◆ **Exercise**: With no additions or omissions, print the listing that follows.

### Data in this exercise

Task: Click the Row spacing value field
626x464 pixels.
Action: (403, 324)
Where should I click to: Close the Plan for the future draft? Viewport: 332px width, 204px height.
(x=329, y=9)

######

◆ **Task output**:
Task: Click the Row spacing value field
626x464 pixels.
Action: (403, 324)
Where should I click to: Close the Plan for the future draft? Viewport: 332px width, 204px height.
(x=329, y=9)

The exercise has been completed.